**TASK ITEM:**
Return every line of the data below that includes the string "computer".

(Stored records)
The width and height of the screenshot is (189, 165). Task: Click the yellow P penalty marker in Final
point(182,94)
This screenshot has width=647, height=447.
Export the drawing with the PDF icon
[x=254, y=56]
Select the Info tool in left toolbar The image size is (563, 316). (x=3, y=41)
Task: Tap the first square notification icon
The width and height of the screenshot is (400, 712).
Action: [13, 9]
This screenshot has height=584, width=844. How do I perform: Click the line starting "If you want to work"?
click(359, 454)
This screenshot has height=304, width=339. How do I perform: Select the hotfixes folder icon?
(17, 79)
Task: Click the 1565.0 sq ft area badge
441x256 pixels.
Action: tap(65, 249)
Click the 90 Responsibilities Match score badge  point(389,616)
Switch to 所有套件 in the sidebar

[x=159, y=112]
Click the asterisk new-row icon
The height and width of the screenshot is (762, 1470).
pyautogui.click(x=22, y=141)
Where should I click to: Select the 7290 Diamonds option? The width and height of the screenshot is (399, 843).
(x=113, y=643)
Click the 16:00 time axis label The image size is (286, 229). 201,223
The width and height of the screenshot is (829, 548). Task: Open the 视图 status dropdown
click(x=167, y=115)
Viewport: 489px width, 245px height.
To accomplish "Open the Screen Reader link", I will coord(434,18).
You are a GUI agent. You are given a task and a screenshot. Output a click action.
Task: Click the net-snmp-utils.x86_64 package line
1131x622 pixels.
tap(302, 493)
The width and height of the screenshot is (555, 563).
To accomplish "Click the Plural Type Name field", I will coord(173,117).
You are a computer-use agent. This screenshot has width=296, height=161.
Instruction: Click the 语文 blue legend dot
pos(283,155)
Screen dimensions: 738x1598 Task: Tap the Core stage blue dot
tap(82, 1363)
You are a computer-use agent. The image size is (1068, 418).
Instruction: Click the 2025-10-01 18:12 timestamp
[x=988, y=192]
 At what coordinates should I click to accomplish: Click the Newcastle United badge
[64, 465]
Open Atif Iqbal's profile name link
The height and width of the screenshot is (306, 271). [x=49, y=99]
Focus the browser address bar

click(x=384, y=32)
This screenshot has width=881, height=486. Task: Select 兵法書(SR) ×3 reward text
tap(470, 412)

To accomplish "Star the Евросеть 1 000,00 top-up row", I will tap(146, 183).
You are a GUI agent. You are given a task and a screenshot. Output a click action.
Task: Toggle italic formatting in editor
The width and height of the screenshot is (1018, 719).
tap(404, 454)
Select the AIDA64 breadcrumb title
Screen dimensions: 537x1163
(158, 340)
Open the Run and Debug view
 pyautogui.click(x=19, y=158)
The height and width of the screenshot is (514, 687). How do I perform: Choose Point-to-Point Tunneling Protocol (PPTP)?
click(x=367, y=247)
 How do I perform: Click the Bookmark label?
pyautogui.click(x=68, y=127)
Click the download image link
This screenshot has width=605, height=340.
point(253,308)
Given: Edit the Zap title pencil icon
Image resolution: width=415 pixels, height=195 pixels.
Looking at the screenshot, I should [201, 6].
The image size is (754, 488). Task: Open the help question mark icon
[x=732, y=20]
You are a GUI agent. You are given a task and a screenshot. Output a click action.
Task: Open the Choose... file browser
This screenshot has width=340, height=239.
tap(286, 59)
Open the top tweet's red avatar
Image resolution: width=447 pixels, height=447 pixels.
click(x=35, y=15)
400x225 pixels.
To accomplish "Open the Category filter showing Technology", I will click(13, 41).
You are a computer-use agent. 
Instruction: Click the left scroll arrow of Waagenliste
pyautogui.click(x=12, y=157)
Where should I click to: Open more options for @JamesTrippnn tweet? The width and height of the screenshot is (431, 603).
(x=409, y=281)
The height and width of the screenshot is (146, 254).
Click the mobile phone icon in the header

**REPLY:**
You are a computer-use agent. This screenshot has width=296, height=161.
You are a computer-use agent. The image size is (1068, 418).
You are a computer-use agent. 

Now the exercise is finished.